# TEXT FOR ANALYSIS:
Posted in Defining faith by Cheryl Berman on the August 8th, 2010

There is little more satisfying in life than watching two of your greatest loves meet:  Brown mustard on a barbecued hot dog.  Salted butter on a steaming cob of corn. Or even the first meeting between your parents and your husband-to-be.  I think this is one reason I was so disappointed when my two loves – philosophy and faith- seemed to part so irrevocably with the various discussions and critiques surrounding the proofs for existence of God. Let’s face it.  The medieval rationalists had it easy on this front.  They believed these proofs worked technically so for them philosophy spoke volumes about religion and faith.  But when the proofs were shot down and the metaphysics was shown to be beyond our logical minds, philosophy and faith seemed to part ways.  Religion was thought to be based solely on a blind faith. What more could philosophy possible have to say?

A recent article in the New York Times by Gary Gutting, professor of philosophy at Notre Dame rejects this view of the relationship between philosophy and faith. Gutting offers philosophy a second chance at faith by using ideas from philosophers like Hume, Wittgenstein and Platinga.  The three philosophers claim that everyday life is based on “basic beliefs” that we have no good arguments for.  For example we can’t prove that the past is often a good guide to the future, our memories are reliable, or that other people have a conscious inner life.  These are beliefs that we have adopted based on our life experiences.  They can’t really be proven technically. Faith can be viewed as one of these types of beliefs.  We have all experienced the deep beauty of nature, moral obligation, a sense of love and being loved, and through these life experiences we can  speak about a belief in an all good and powerful Being who cares for us.

# DATASET EXCERPT:
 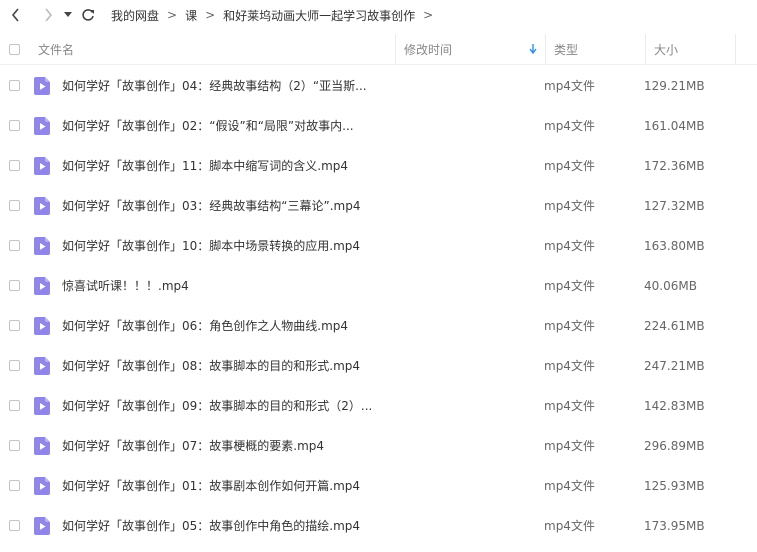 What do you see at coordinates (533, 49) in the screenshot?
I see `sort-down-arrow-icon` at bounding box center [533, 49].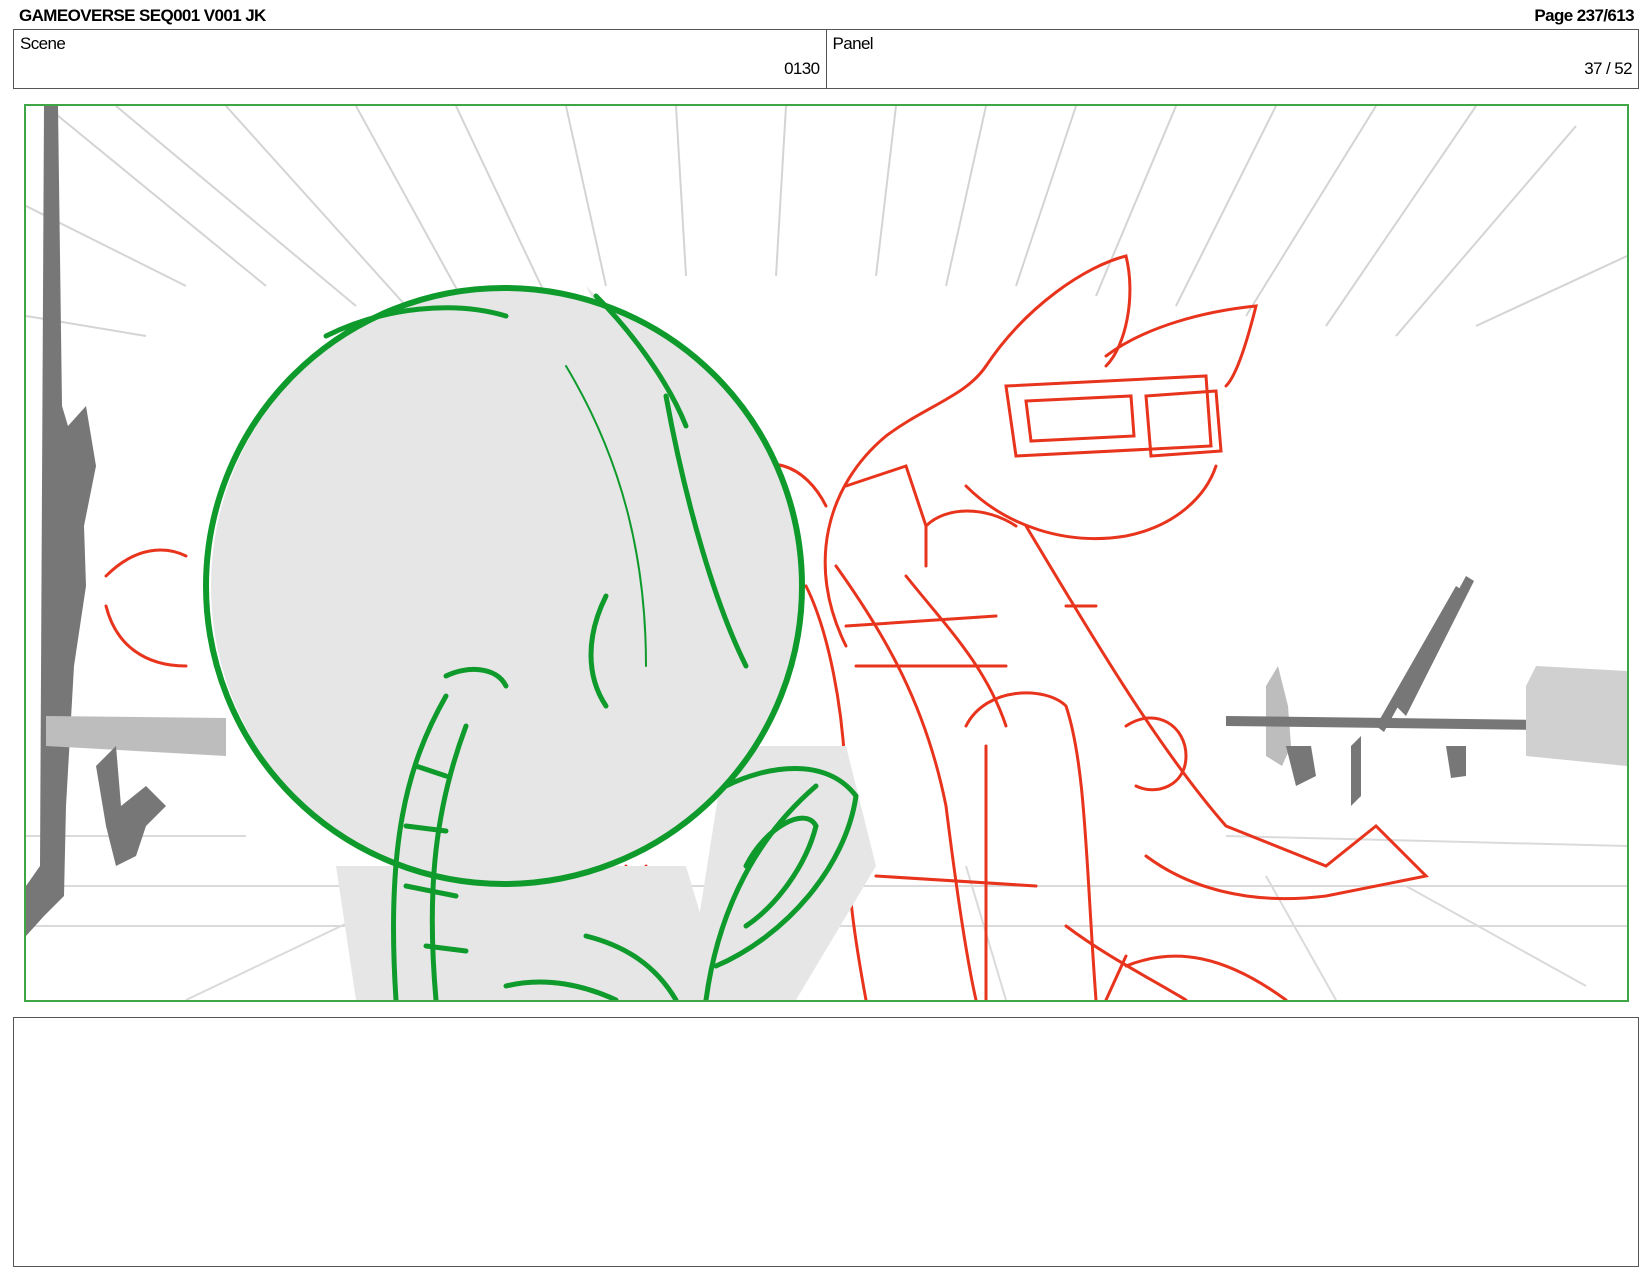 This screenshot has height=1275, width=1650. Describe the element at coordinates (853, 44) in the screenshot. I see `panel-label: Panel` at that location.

# WORK ORDER:
Write the next part of the blog post about philosophy and faith, starting right after its final sentence.

# ANSWER TO THIS EXERCISE:
Gary Gutting admits that this type of belief is far from the specifics of Christianity, Islam, and Judaism, but his point remains.  Philosophy and religion do not abide on separate islands.  They can still speak to and of each other, and they should.

While there are flaws to his theory I still think Gutting’s point is valid.   Philosophy and religion should not disengage.  There are branches of philosophy like existentialism that can uncover vast treasures of religious ideology (as has been demonstrated by Rav Soloveitchik and others) exposing new elements of the phenomenon of faith. Even the outdated medieval philosophers have something to offer religious thinkers today and they should not be discounted. I admit that not all of philosophy is amenable to religion, but where would we be without Kierkegaard’s Fear and Trembling, Buber’s I and Thou, or Rav Soloveitchik’s Lonely Man of Faith?

Faith is one of those of those mysterious human qualities that begs to be explored in order to be deepened. And as people who either experience faith or search to rediscover a lost faith we need to understand it. Philosophy is one of our best tools with which we can do so.